The biannual conference Well-being in the information society was organized in Turku on August 27-29, 2018, with the theme “Fighting inequalities”. The conference strives to be multidisciplinary and attracts delegates from several disciplines and well-being was in this conference analyzed from different viewpoints including wealth, the digital world, social policy and health. Several of the presentations were of interest also for the project HIBA.
The first keynote speaker was Director Sascha Marschang from the European Public Health Alliance, who talked about opportunities and gaps in digital health in Europe. Challenges include an ageing society and growing numbers of non-communicable diseases, as well as barriers to healthcare access. A digital divide is still a reality in Europe with e.g. elderly, lower educated and minority groups excluded, and there is a need for digital health literacy, that is a complex concept and involves several competencies, including basic, digital, media and health literacies. eHealth can provide opportunities and complement conventional healthcare, it can engage people, be fun, timely, accurate, and tailored but cannot replace face-to-face contact and Sascha Marschang claimed that health and eHealth must work in harmony. He also called for research into actual use of eHealth!
Roland Trill from Flensburg University of Applied Science, Germany, continued on the topic health literacy and had combined the eHEALS scale and the Digital Health Literacy Instrument (DHLI) to study current digital health literacy of diabetes in Germany. He called for further research on digital health literacy and claimed that health care professionals are target groups for improving this literacy. Anne-Marie Tuikka (University of Turku) showed that the claims by the keynote speaker seemed to be true. She had studied nationwide data gathered by the National Institute for Health and Welfare and focused on the digital disability divide, defined as the gap between disabled and non-disabled people. The results showed that internet use was related to age, education level, marital status, and employment, and that people needing disability services used internet less than others. Internet can have an empowering impact on disabled people, but the results indicate that there could be a digital disability divide in Finland.
Nilmini Wickramasinghe from Deakin University, Australia, presented a study on the use of games for controlling diabetes and obesity. A pilot study already showed that there is an interest in using games for this purpose. Vitalija Petrulaitiene (Tampere University of Technology), on the other hand, presented and overview of how employee well-being can be supported through digital services, especially applications related to fitness, nutrition, or ergonomics. Marina Weck from Häme University of Applied Science presented digital assistive technology that means to use ICT for the support of everyday tasks and activities among elderly. A pilot study found that ageing people’s needs and preferences for digital assistive technology were positive, although they were not yet familiar with the latest devices or applications, and hence, for example, healthcare service providers could increase the utilization of technology and facilitate the integration of digital assistive technology. Hanna-Leena Huttunen (University of Oulu) had found that patients suffering from migraines are interested in using wearable sensors and mobile applications to manage their symptoms, especially to identify early symptoms and help them in everyday life.
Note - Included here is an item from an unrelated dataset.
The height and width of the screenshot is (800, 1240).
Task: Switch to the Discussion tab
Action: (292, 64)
Susanne Hämäläinen (Karelia University of Applied Sciences) and Päivi Sihvo (Savonia University of Applied Sciences) claimed that digitalization has not progressed as quickly as desired in social and health care and that both employees and citizens lack know-how and education about new technological developments. Digitalization should help customers and increase their welfare and that is why eProfessionals that can act as moderators between IT staff and health professionals are one important solution for digitalization. Tiina Nokkala (University of Turku, School of Economics) said that health information systems are not patient-centred, in the best case patients can look at their own medical records, but not add anything to them. There is a need for shared decision-making, and being able to make own entries can enhance feelings of management and empowerment among patients, but in order for patients to make their own entries in their records (e.g. blood sugar or blood pressure measurement data), there is a need to use similar metadata as for entries by professionals. Jani Koskinen from Turku University School of Economics, on his part, suggested that as modern healthcare relies strongly on technology and information systems there is also a special need for eHealth ethics. eHealth ethics could be the intersection of the traditional codes of ethics used within the two fields of healthcare and information technology or systems.
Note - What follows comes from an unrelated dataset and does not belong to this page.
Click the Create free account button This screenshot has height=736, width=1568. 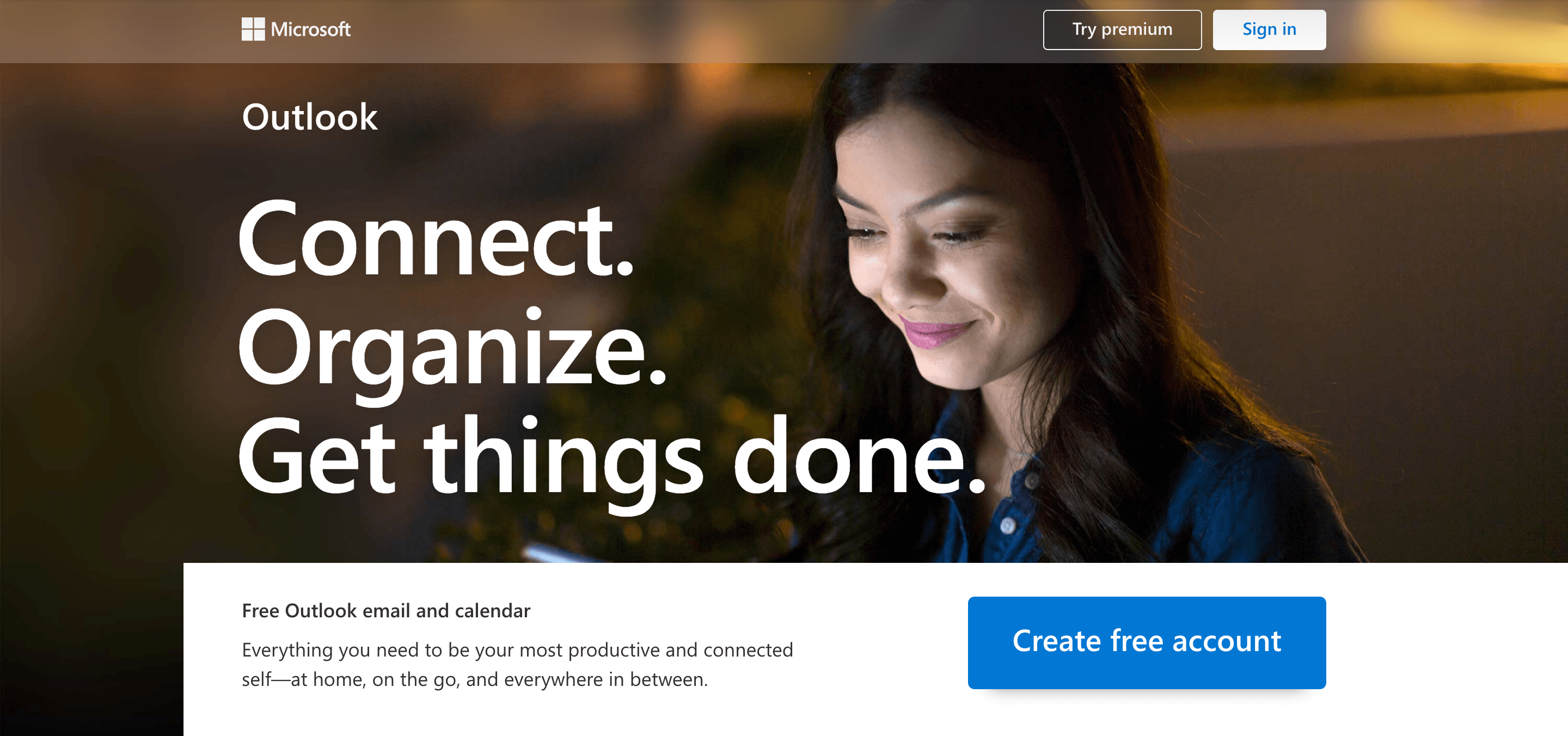pos(1146,642)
Kristina chaired a session on digital health and later presented a short paper by Hai Nguyen and herself based on first results from the survey of use and experiences of the online diabetes risk test at the website of the Finnish Diabetes Association. The paper is found in the proceedings. The results indicate that an active information-seeking style is sígnificantly related to intentions to seek more information in the case of increased risk of diabetes type 2, and that this has to be taken into consideration when providing information on websites offering self-assessments.